Breakfast is one of the hardest meals for me to consistently eat. Normally it’s just coffee and a banana on mornings that I work. However on my days off, I like to have a little fun.

I’ve made this dairy-free breakfast sandwich countless times, and today is a great day to add it to my recipe book. Same with the accompanying sandwich and fry dip.

Sandwich and Fry Dip

  • 1/2 cup of Vegan Mayonnaise
  • 1/2 tsp Yellow Mustard
  • 2 Tbsp Ketchup
  • 1 tsp Oregano
  • 1/2 tsp Garlic Powder

Mix it up!

  1. Put everything in a bow and mix. Enjoy this dip with this sandwich or french fries

Baby Greens and Egg Grilled Sandwich

  • 4 slices of bread of choice
  • 4 slices of Vegan American Cheese
  • 1/2 cup Mixed Baby Cooking Greens, like Baby Spinach, Baby Kale and Baby Swiss Chard
  • 5 large eggs
  • 2 Tbsp olive oil
  • 4 Tbsp Vegan Mayonnaise or Butter, for bread

Lets Get Cooking!

  1. Begin by putting Vegan Mayonnaise or butter on 2 of your pieces of bread.

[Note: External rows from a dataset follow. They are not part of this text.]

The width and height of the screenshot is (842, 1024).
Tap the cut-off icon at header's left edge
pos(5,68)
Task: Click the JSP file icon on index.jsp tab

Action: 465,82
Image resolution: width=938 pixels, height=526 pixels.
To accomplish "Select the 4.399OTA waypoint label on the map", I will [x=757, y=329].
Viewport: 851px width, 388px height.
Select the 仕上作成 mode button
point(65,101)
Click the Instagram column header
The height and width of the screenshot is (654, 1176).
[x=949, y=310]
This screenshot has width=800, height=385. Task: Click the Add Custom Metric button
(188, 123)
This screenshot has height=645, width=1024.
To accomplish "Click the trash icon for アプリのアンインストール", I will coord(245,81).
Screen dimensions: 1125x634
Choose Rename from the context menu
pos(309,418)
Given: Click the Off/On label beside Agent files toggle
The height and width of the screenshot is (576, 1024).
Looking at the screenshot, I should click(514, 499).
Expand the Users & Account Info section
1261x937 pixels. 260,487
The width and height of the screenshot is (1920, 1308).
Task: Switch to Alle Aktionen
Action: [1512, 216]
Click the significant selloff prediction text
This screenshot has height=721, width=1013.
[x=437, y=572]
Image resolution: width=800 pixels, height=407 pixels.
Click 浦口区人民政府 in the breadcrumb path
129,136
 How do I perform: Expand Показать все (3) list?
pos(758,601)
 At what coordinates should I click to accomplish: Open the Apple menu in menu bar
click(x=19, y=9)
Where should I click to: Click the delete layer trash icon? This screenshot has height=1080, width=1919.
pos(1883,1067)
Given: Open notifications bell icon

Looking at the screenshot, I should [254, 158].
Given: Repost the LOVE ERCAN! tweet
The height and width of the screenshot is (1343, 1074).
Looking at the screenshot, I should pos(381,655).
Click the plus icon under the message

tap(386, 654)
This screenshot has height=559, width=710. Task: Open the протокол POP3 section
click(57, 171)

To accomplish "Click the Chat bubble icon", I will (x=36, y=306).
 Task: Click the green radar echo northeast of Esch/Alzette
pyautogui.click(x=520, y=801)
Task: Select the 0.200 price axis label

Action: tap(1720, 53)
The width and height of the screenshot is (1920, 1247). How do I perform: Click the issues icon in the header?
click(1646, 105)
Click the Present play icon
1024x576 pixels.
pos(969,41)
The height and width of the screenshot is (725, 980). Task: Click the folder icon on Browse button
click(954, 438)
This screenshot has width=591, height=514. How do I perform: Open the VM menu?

Place those Mayo side down on a frying pan over medium low heat.
  2. Next, in a small frying pan over medium heat, begin sautéing your baby greens in 2 Tbsp Olive Oil, while the greens wilt, crack your eggs and scramble.
  3. Once the green are wilted, add scrambled eggs to the frying pan and cover, for 3 minutes. Add one cheese slice to each piece of bread in the frying pan. Also, put Mayo or butter on the other slices of bread.
  4. Once 3 minutes has passed, uncover your eggs, flip, cover and cook an additional 3-4 minutes.
  5. Once the eggs are set, cut in half and put each half onto the bread slices in the larger frying pan. Add a slice of cheese and the second bread slice to each egg. Flip the sandwiches and cook for another 5 minutes.
  6. Halve the sandwiches and serve with dip. This works great with any dairy based cheese or any plant based cheese.